* **ACTIVITY**
Scan the entries below and give the number of lines containing "will", with no accompanying words.

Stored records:
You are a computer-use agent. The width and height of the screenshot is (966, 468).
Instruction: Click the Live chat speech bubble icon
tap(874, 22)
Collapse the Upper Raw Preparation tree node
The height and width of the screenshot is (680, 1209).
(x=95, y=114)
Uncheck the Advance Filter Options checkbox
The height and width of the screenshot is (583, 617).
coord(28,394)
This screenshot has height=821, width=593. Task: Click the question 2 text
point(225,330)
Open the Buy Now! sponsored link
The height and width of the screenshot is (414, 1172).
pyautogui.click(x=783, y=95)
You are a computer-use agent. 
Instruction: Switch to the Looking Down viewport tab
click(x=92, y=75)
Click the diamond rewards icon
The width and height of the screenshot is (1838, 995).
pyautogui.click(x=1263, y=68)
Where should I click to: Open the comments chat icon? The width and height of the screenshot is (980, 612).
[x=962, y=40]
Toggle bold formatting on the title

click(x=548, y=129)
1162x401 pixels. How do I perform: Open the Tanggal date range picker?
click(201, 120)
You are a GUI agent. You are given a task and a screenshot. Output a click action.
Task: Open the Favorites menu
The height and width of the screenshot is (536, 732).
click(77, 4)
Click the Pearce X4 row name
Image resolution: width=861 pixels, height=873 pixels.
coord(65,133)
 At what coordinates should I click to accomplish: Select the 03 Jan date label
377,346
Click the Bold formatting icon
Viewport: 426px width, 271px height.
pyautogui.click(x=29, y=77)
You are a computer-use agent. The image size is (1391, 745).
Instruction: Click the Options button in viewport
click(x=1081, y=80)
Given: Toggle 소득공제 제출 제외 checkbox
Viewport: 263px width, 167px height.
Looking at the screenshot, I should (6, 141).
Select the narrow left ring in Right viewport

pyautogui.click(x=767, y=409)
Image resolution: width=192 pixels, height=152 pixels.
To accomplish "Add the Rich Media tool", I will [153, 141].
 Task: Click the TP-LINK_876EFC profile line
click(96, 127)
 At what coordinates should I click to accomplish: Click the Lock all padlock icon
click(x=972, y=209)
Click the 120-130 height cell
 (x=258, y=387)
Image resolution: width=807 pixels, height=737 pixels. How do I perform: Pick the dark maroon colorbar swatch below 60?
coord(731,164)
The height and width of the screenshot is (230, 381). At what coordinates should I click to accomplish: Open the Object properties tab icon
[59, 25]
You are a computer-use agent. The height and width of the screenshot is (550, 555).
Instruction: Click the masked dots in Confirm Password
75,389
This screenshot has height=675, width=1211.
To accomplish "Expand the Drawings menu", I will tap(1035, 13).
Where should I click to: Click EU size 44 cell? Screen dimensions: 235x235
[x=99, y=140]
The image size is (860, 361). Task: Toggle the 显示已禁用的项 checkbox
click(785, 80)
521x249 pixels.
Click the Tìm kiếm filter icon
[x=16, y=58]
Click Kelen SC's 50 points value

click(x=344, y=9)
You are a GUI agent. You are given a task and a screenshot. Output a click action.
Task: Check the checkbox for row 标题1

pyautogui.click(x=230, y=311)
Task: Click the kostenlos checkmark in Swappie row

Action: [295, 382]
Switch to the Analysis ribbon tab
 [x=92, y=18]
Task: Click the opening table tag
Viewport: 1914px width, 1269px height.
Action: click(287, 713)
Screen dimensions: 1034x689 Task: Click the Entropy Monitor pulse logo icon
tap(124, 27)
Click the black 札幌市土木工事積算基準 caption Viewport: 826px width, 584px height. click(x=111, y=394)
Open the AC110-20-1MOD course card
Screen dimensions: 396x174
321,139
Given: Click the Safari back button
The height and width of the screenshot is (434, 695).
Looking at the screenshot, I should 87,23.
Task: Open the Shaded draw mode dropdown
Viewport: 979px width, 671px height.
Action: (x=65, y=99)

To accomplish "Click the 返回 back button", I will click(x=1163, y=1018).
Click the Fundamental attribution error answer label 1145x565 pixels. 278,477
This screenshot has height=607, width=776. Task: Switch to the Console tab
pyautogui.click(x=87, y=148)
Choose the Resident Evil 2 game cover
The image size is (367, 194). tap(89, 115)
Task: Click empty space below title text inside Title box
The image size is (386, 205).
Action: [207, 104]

* **ANSWER BOX**
3